The Department of Geosciences at Mansfield University recently approved the purchase of Pix4Dmapper, a software that renders 3D models photogrammetrically through a proprietary algorithm. What this means is that Pix4D can assemble an array of aerial images from a UAV to create a three-dimensional representation of the landscape photographed. This option is significantly cheaper and more accessible than using LiDAR or other 3D remote sensing technologies, and according to the DJI specs, should be nearly as accurate. And happily, Pix4D also has a dedicated smartphone app that fully integrates with our DJI Phantom 2 Vision+ UAV, providing coverage assistance to the pilot, or offering fully automatic piloting specifically for mapping purposes.
To do a preliminary test of the new software, MU Geosciences students Wes Glowitz, Nate Harpster and Stephen Prinzo used the Phantom to photograph Belknap Hall on the Mansfield campus, home to the department.
Wes, Nate and Stephen fly the Phantom to acquire images of Belknap
Diagram of the UAV’s location during each shot.
We knew that this coverage would ultimately insufficient — the application recommends around 1,000 photos for this size of study area at full resolution capabilities — but for a test, 10% coverage would provide a basic illustration of how the software works.
Then, using Pix4Dmapper, we processed the imagery into a 3D environment. We used the free download version (which does not allow outputs to other formats) because we’re still waiting for the university to finalize the purchase of the professional license.

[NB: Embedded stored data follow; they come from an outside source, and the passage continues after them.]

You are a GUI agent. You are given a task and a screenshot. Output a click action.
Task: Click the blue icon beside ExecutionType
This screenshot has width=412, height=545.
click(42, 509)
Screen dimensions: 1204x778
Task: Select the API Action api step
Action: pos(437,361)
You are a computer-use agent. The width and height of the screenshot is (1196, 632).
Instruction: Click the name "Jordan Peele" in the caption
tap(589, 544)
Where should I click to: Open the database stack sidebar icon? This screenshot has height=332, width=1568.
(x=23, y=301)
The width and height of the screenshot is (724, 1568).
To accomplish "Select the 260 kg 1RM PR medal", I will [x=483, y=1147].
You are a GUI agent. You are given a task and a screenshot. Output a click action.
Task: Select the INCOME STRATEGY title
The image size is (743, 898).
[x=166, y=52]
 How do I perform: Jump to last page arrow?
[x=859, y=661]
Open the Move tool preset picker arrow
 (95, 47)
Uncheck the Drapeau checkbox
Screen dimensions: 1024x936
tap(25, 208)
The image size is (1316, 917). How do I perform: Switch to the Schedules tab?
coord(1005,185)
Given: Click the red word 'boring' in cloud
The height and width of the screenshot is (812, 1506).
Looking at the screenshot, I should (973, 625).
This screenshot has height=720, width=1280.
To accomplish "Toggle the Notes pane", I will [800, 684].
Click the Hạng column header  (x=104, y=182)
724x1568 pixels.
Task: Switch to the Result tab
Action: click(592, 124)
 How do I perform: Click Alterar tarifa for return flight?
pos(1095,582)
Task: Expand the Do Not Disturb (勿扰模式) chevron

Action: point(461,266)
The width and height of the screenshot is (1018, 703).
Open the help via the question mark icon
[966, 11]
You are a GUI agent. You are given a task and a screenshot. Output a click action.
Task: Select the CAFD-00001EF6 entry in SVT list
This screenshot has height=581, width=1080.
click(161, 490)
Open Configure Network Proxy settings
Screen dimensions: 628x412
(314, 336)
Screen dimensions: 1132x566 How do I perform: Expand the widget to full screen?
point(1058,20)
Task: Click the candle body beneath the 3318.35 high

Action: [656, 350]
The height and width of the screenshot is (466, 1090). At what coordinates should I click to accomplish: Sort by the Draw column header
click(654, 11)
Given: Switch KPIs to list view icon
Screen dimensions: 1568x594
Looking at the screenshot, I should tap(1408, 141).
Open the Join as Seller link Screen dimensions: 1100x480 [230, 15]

The software is pretty resource-intensive. The i5 quad-core machines in the Belknap GIS lab really weren’t successful at completing the processing. I ultimately completed the processing at home on my wife’s souped-up graphics machine (she’s a photographer). The rendering took around four hours and producing a point cloud, an apparently interpolated “densified” point cloud, and a triangulated mesh to represent the area. Below are the images from the rendering process.
Point cloud looking at Belknap from the southwest.
Point cloud looking at Belknap from the southeast. In each of these photos, the shape of the building is coming into focus.
Looking at Belknap from the south. Definitely see a difference in fill between 10 and 26% of rendering.
Again from the south. Another big difference.
Looking from the east — now, we’re seeing more of the surrounding area come into focus. Interestingly, the yellow stripe on Sullivan Street (US Highway 6) seems to be easier for the software to render.
72% Rendered (showing area of point cloud coverage)
Not a lot changed by 72%, so I decided to show the coverage of the model’s point cloud here. This is looking from the east again, and Belknap is that very bright spot toward the right. Even though the camera’s shots were all focused strictly on Belknap, there are a lot of points showing up elsewhere on campus and in the surrounding neighborhoods.
Looking at Belknap from the south again. The maple tree on the building’s southwest corner is definitely playing tricks with the software’s ability to grab the geometry.
From the point cloud, the software interpolated a densified version of the point cloud, as well as a triangulated mesh. The densified point cloud views have a distinctively pointillistic feel to them.
Densified Point Cloud
Looking from the east. Sullivan Street is clearly visible on the left side of Belknap. More interesting, though, is the amount of modeling the software did for surrounding areas. No, those mountain point clouds in the distance wouldn’t be capable of producing a detailed 3D model, but the fact that they show up at all is somewhat impressive.
Looking down from the north. More detail of neighboring Retan Center (left of Belknap), plus a bit of Grant Science Center (just up from Belknap) and Butler Hall (way up the hill).
Looking from the northeast. You can see the iconic North Hall Library (the old main building) way in the distance behind Belknap. Notice the smoke coming from the steam plant’s smokestack?
Another way the software interpolated the data was by constructing a triangulated mesh. Using the points rendered in the point cloud, the software attempted to create a set of interconnected vectors, over which it laid a composite of the imagery captures. This is similar to the method that Google Earth has used to represent 3D buildings since 2013, and landforms since its inception.
Looking from the east. Oddly, some of the cars seem to be melting into the parking lots…
The resolution of this mesh could obviously use some work; but remember, we used only 10% of the recommended number of images.
Of course, the model doesn’t really show it’s “3D-ness” with still imagery. This past Saturday, I took a rendered flyby video of the model and took it to iMovie to add some titles and music. The 720p resolution on the video (found in the gear button) gives you the full effect.
Now that we’ve got a successful test run out of the way, we’re going to tackle a few more things, including a fully modeled version of Belknap and a test of mapping a local cemetery. If the application works in these environments, we have another really fun piece of mapping technology at our disposal.